The combination of an image and the first-person voice was a traditional mode of communication in prints, especially in religious sheets.Footnote 48 However, the five prints analysed in this chapter reinterpreted the tradition of the “speaking image”. The first-person speakers achieved an ambiguous position in relation to the audience and the depiction: they describe and interpret the images from an outside point of view, even though the prints visualise their inner selves. In the Allegory of the Cruelty of Love, the speaker, even though he appears in the image as a child, sets himself outside the image with the use of the past tense. Similarly, in the Allegory of the Passions, although the speaker talks about the picture as the symbolic image of his suffering and emotions, he does not address the viewer from within the image; he does not speak as the figure depicted but explains its symbolism.
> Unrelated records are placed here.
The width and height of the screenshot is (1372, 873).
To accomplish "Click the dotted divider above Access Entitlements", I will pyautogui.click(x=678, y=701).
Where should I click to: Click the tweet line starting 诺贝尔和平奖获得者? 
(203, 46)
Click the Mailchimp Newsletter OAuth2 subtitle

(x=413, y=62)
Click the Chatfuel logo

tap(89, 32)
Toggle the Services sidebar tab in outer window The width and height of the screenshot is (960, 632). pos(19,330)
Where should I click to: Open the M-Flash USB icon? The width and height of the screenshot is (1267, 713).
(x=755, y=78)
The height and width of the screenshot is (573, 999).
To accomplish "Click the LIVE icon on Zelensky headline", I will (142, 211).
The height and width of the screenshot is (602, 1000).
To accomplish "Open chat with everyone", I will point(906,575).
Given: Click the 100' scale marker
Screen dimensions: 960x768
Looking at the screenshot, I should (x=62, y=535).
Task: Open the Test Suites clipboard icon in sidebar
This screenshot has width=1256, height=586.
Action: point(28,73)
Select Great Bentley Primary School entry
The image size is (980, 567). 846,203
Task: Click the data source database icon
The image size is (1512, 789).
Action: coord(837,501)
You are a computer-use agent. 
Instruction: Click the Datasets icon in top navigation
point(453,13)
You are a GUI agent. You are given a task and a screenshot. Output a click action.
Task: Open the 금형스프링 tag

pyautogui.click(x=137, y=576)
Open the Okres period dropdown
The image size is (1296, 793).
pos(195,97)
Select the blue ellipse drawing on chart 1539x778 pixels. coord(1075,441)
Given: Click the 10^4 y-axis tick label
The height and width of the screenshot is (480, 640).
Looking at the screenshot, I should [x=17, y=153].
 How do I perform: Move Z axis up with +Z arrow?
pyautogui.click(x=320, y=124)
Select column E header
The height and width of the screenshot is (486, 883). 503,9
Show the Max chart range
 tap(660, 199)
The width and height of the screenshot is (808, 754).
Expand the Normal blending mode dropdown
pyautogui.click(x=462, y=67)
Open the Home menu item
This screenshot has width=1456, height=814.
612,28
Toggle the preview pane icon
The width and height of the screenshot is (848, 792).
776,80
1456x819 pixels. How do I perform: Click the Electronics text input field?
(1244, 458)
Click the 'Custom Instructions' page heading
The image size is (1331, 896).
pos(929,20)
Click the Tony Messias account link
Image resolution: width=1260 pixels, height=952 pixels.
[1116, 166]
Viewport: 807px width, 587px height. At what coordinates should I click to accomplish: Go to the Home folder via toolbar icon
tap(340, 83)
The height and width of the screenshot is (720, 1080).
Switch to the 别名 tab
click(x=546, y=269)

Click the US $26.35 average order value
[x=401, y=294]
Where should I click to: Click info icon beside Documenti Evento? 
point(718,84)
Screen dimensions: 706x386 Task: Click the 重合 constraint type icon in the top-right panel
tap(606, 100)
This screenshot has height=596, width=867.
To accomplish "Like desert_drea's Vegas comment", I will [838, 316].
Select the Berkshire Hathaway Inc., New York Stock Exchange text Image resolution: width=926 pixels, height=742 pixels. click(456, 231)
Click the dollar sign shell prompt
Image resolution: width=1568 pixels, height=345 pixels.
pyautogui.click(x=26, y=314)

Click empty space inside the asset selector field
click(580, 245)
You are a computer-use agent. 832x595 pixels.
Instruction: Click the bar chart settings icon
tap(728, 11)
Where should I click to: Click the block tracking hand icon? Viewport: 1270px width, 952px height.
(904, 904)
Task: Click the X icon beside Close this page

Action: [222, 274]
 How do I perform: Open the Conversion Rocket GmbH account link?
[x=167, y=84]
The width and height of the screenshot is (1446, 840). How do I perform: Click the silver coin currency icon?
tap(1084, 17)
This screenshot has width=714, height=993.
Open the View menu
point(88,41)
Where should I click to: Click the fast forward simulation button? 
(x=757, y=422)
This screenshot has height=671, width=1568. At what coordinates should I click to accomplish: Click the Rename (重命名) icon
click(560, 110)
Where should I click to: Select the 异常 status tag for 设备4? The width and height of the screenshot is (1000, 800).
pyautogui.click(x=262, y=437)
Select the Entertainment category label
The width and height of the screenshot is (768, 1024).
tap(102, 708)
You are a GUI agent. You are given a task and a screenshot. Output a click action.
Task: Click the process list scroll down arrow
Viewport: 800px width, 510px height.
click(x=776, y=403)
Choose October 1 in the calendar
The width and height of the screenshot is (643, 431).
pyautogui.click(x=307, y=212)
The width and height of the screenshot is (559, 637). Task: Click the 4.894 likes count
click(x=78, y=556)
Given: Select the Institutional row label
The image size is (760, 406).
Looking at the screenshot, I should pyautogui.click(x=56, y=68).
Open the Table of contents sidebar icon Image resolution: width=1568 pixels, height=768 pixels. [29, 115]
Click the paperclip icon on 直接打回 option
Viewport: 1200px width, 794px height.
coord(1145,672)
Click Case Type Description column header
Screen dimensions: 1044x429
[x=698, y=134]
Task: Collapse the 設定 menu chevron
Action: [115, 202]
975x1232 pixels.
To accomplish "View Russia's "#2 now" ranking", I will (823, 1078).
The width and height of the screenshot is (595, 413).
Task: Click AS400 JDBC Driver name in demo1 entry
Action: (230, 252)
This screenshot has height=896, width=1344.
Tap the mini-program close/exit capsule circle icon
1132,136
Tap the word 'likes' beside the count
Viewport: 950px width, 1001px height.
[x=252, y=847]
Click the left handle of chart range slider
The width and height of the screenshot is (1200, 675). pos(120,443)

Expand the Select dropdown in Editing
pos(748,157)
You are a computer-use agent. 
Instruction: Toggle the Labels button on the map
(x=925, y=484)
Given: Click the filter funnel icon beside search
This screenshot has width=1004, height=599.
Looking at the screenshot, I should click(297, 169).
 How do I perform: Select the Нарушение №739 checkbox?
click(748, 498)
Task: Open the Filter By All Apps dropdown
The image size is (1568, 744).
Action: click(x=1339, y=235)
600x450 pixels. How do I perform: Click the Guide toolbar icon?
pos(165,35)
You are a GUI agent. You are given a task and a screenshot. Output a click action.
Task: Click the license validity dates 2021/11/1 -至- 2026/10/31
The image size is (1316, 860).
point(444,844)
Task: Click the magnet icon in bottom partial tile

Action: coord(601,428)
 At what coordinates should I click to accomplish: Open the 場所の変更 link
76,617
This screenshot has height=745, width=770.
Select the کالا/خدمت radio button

Through this intermediate position, the poems advance a self-reflective attitude towards one’s inner world, feelings, emotions, hesitations, and suffering.

There was a great demand for the topic of love and lovesickness. The popularity of the prints is clear from the presumably high number of impressions. Some plates were already used when bought by the publisher, indicating that hundreds—or perhaps even more than a thousand—of impressions were printed from the plates.Footnote 49 The conversational potential of the prints proves their place in daily life. This chapter has demonstrated how they could be used to guide self-analysis or talk about the perturbations of one’s soul. The audience had to be erudite in order to decipher the stories, references, and meanings in both text and image and to evoke popular theories and recognise widely used poses. Even if they contemplated the sheets on their own, they conversed with a range of traditions and practices.